Note: The FIPS 140-2 standard mandates a set of security factors that specify a restricted suite of cryptographic algorithms. The HSM is designed to the standard, but can permit activation of additional non-FIPS-validated algorithms if your application requires them. The example listing above indicates that non-validated algorithms have been activated. The HSM is just as safe and secure as it is with the additional algorithms switched off. The only difference is that an auditor would not validate your configuration unless the set of available algorithms is restricted to the approved subset.
2.In order to change
HSM policies, the HSM SO must first login.
lunash:> hsm login
(If you are not logged in, the above command begins the login process,
directing you to the PED. If you are already logged in, the
SafeNet Network HSM tells you so, with an error message, that you can ignore.)

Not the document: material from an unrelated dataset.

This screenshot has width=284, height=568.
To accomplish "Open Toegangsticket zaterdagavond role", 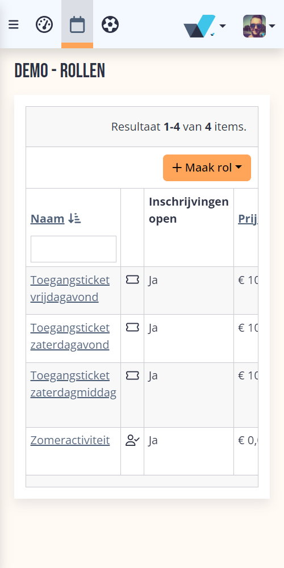I will coord(70,336).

Control is passed to the PED, which prompts you for the blue
PED Key.
Insert the appropriate PED Key for this HSM, and press [ENT] on
the PED keypad.
3.If you need to
modify a policy setting to comply with your operational requirements,
type:
lunash:> hsm changePolicy -policy <policyCode>
-value <policyValue>
As an example, change code 15 from a value of 1 (On) to 0 (Off).
lunash:> hsm changePolicy -policy 15 -value 0
That command assigns a value of zero (0) to the “HSM Admin can reset partition PIN” policy, turning it off.
WARNING! The above example is a change to a destructive
policy, meaning that, if you apply this policy, the HSM is zeroized and
all contents are lost. For this reason, you are prompted to confirm if
that is what you really wish to do. You must now re-initialize the HSM.
While this is not an issue when you have just initialized
an HSM, it may be a very important consideration if your HSM system has
been in a “live” or “production” environment and the HSM contains useful
or important data, keys, certificates.
If you have been following the instructions on this page as part of setting up a new HSM system, then the next step is to create virtual HSMs or HSM Partitions on the HSM that you just configured. To do this, see Prepare to Create a Partition (PED Authenticated)
SafeNet Network HSM 6 does not currently have a Scalable Key Storage (formerly SIM) configuration. Certain HSM policy settings exist to enable migration from SafeNet Network HSM 4.x to SafeNet Network HSM 5.x or 6.x, specifically the “Enable masking” and “Enable portable masking key” values.